Best sunscreen for cystic acne
Zinc oxide, lactic acid, niacinamide, vitamin B3, hyaluronic acid | Lightweight cream | 1.7 ounces (Approx. $13 per ounce)
Speaking of sunscreen, Jaliman loves Elta MD UV Clear SPF 46 — a longtime Strategist favorite — because “it’s lightweight, oil free, and suitable for those who are prone to acne.” Not only does it protect from UV damage, it is also specifically formulated to treat acne simultaneously. It contains niacinamide and B3, which will fade hyperpigmentation; hyaluronic acid, which will moisturize; and lactic acid, which will clear pores and reduce shine.
Best exfoliator for cystic acne
Lactic acid, glycolic acid, citric acid, malic acid, salicylic acid, vitamin E, vitamin B5 | Rich cream | 2 ounces (Approx. $22 per ounce)

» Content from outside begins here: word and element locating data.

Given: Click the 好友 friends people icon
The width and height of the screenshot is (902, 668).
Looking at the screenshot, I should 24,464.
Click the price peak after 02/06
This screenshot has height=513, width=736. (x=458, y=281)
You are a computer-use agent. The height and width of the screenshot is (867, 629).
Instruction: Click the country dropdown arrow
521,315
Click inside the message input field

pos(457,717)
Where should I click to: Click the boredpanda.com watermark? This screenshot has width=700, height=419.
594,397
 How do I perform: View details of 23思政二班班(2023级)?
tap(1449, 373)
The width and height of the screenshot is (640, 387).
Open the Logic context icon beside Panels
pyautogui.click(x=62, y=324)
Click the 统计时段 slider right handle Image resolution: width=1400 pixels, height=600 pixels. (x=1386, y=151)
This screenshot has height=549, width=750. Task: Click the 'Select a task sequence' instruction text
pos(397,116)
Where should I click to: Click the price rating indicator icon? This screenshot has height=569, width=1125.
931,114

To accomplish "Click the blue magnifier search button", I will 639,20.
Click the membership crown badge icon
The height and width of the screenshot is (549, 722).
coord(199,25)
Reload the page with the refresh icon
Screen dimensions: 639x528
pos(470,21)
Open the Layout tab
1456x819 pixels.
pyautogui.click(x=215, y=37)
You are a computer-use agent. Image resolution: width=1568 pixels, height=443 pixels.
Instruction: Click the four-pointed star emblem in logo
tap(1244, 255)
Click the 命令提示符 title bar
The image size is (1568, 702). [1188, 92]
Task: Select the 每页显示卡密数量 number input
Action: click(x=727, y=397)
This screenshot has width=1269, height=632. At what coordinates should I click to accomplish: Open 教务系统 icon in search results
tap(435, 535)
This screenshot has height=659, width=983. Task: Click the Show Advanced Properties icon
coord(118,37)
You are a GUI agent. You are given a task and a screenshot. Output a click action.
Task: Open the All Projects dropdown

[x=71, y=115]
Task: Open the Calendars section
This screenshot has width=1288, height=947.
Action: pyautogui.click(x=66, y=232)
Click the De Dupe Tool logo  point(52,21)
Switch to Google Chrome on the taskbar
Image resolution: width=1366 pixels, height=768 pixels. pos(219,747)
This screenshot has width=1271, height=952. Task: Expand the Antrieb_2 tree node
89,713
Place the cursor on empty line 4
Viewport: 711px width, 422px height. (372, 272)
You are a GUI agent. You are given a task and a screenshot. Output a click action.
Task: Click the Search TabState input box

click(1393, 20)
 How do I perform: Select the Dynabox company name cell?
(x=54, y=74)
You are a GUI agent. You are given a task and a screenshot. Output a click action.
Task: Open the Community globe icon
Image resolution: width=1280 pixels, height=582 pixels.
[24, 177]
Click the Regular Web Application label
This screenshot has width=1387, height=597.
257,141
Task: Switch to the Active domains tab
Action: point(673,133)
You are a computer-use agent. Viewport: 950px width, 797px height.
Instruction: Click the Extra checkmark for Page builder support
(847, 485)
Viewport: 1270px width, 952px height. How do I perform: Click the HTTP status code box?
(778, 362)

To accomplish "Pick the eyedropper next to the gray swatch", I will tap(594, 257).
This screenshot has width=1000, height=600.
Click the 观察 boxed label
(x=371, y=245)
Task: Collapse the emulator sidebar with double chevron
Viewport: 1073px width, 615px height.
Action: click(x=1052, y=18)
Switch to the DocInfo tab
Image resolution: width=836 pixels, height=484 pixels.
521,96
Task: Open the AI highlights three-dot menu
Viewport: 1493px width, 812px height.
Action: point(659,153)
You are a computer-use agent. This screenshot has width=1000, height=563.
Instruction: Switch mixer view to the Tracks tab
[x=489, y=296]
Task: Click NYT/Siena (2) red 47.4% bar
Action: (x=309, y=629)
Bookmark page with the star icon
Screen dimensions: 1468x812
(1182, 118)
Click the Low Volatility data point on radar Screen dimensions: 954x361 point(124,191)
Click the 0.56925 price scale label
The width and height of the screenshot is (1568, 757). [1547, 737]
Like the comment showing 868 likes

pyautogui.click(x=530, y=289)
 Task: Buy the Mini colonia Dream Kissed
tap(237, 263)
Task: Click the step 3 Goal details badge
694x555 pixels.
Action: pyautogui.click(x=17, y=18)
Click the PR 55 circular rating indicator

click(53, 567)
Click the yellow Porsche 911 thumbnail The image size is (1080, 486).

Using an effective chemical exfoliator is super-important to aid cell turnover and unclog pores, which will hopefully keep cysts from forming in the first place. Harsh physical scrubs should be avoided since they typically only cause more damage long-term. Morgan loves this cream from SkinMedica, which contains a combination of alpha hydroxy acid and beta hydroxy acid to improve skin texture. She also has this advice for patients to keep breakouts from getting worse: “Avoid oily cosmetics, sunscreens, and hair products, stay away from harsh products and abrasive tools, and do not pick or squeeze blemishes.”